US submits long-term climate strategy to United Nations

The US has presented a long-term strategy for ambitious emissions reductions in the face of domestic political uncertainty, after Secretary of State John Kerry delivered a rousing speech to delegates in Marrakesh to assert that US climate commitments will not be reversed.


Just a week after climate-change denier Donald Trump was unveiled as the next White House occupant, the US has joined Mexico in becoming the first countries to publish long-term low-carbon strategies.

The US has presented a pathway for emissions reductions of 80% or more below 2005 levels by 2050. The strategy charts a path that is consistent with the long-term goals of the Paris Agreement – which officially entered into force last month –  with acknowledgement that the US will need to double the pace of emissions reductions after 2020 to achieve its 2025 target of a 26-28% reduction.

The plan states that the transition to a low-carbon energy system in 2050 will require cutting energy waste, decarbonising the electricity system and deploying clean fuels in the transportation, buildings, and industrial sectors. Renewables are expected to contribute 55% of the country’s electricity generation mix in 2050.

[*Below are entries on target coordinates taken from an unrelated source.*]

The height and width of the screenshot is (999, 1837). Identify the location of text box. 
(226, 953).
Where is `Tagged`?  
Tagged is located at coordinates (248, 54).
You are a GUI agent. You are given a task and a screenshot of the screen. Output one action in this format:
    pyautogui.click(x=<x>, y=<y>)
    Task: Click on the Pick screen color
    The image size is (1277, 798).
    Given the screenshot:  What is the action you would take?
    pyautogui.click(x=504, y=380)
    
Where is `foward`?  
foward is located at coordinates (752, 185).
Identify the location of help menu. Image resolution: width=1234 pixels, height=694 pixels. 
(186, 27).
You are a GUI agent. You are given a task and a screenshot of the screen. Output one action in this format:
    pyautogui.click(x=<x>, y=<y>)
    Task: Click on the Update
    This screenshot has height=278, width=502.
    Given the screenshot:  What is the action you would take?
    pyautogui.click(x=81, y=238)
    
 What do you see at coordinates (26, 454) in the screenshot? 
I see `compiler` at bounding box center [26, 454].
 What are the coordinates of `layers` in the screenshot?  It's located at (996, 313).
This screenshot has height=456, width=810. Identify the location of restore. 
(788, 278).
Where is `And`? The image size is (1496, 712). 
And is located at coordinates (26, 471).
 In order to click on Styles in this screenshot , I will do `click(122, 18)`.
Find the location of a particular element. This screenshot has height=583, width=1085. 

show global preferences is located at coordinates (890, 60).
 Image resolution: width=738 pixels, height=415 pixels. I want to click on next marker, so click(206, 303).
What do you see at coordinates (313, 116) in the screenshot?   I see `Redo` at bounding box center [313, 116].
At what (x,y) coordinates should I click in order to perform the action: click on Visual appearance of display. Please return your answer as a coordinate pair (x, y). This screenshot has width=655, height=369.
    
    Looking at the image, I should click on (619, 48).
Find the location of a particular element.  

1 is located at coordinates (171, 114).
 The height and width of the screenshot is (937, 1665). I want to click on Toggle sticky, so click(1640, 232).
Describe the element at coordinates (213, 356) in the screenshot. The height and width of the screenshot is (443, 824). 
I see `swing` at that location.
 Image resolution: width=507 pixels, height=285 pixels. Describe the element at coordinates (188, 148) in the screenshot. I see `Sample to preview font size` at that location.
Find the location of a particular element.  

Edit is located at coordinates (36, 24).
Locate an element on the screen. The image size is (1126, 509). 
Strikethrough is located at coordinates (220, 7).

Technologies such as carbon capture and storage (CCS) are cited as essential in delivering negative emissions in 2050, while the report also highlights reduction of non-CO2 emissions through new stringent standards and incentives to reduce methane from oil and gas production, and landfills.

Meanwhile, Mexico’s pathway is a 50% reduction of greenhouse gases (GHGs) by 2050 compared to the year 2000. The strategy directs action in five important areas: the clean energy transition, energy efficiency and sustainable consumption, sustainable cities, reduction of short-lived climate pollutants and sustainable agriculture and protection of natural carbon sinks.

Global suicide

The strategies arrived on the same day that US Secretary of State descended on Marrakech to placate delegates with a message that the overwhelming majority of US citizens support the US action on climate change.

Speaking indirectly about president-elect Donald Trump’s vow to immediately pull the US out of the Paris Agreement, Kerry stated that the low-carbon transition would be dictated by market forces, rather than policy. The Secretary of State pointed to the fact that renewable prices have plummeted in recent years, with investment in solar growing by more than 30% since 2030.  

Kerry said: “No-one should doubt the overwhelming majority of the citizens of the US, who know climate change is happening and who are determined to keep our commitments that were made in Paris.

“I can tell you with confidence that the US is right now, today, on our way to meeting all of the international targets that we have set, and because of the market decisions that are being made, I do not believe that that can or will be reversed,” he continued.

“We literally can’t use one hand to pat ourselves on the back for what we have done to take steps to address climate change, and then turn around and use the other hand to write a big fat cheque enabling the widespread development of the dirtiest source of fuel in an outdated way, it just doesn’t make sense. That’s suicide, and that’s how we all lose this fight.”

Unyielding commitments

As the world’s largest economy and second largest GHG emitter, the US plays an important role in the global response to climate change. Kerry’s speech at the Marrakech conference joins a growing chorus of voices urging the President-in-waiting to keep the US in the Paris Agreement.

Yesterday, more than 360 US-based businesses and investors, including Ikea, Unilever, Mars and Nike, pledged to play their part – both within and beyond their operations – to limit global temperature rise to the well below two-degrees target established at COP21 last December.

As reports about Trump’s determination to walk away from the Paris Agreement emerge, delegates at COP22 in Marrakesh have forged ahead with ambitious new climate frameworks and bold pledges aimed at accelerating the global low-carbon transition.